**ACTION ITEM:** Gather each line of the entries below that includes "menu".

Dataset entries
::::::::

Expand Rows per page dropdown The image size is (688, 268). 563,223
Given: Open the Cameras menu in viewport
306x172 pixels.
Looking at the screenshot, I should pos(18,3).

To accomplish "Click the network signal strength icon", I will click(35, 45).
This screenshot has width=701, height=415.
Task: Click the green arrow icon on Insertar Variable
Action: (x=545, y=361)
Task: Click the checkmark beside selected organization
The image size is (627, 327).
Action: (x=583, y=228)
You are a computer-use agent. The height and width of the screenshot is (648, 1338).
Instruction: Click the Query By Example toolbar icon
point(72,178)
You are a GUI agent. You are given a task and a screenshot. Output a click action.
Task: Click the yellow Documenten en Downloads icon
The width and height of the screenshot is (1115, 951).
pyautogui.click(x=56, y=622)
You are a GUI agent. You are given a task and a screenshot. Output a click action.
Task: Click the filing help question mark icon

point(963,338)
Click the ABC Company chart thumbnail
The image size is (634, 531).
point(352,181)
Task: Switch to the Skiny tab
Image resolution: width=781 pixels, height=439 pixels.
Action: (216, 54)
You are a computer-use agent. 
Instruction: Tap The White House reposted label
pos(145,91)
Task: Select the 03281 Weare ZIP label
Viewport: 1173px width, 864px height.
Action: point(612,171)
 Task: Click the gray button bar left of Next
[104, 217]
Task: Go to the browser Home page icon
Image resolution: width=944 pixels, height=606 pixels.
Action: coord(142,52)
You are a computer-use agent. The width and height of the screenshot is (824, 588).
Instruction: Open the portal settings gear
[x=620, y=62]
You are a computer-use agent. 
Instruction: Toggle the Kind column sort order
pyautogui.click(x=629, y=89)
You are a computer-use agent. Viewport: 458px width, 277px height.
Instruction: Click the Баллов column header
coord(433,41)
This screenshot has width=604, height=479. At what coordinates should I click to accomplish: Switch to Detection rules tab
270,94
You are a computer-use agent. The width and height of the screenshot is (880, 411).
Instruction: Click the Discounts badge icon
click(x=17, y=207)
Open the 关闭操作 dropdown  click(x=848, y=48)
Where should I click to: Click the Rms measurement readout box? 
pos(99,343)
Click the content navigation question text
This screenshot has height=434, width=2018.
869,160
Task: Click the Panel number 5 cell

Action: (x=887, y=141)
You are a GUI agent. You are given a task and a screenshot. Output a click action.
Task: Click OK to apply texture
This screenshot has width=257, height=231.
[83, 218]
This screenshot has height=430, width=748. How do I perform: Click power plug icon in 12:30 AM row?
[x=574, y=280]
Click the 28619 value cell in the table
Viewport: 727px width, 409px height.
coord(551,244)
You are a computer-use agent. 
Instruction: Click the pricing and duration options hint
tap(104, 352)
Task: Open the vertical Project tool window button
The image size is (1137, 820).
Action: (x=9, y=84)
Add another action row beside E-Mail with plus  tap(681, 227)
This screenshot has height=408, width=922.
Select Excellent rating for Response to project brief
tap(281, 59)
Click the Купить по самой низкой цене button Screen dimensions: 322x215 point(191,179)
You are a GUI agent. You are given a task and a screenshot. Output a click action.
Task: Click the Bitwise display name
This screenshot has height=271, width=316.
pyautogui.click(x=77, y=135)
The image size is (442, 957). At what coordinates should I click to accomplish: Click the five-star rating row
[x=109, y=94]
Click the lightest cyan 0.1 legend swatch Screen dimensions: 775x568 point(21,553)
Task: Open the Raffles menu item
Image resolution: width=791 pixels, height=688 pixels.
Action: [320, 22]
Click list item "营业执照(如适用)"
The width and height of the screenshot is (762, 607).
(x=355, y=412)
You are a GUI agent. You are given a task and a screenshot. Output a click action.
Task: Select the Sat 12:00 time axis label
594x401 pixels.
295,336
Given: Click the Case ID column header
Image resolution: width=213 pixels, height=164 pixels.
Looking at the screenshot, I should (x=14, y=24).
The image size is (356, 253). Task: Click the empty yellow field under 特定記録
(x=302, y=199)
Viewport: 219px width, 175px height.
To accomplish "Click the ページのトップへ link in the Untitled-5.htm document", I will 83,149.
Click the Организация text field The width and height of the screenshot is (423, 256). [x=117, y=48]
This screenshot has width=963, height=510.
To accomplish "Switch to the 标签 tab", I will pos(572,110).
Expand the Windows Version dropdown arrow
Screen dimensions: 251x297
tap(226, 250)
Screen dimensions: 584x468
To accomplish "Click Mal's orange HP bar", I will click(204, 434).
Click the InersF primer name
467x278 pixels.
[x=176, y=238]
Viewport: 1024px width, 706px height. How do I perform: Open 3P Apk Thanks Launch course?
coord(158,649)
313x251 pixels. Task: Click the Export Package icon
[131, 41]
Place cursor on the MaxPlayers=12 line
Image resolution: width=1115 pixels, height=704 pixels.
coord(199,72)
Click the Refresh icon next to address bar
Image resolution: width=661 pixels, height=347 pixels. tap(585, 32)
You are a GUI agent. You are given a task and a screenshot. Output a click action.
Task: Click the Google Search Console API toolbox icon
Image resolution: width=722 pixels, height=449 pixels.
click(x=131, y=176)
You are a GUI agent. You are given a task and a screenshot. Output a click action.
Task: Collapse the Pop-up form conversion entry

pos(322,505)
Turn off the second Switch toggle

::::::::

**OUTPUT:**
Given: Open the Cameras menu in viewport
Task: Open the Raffles menu item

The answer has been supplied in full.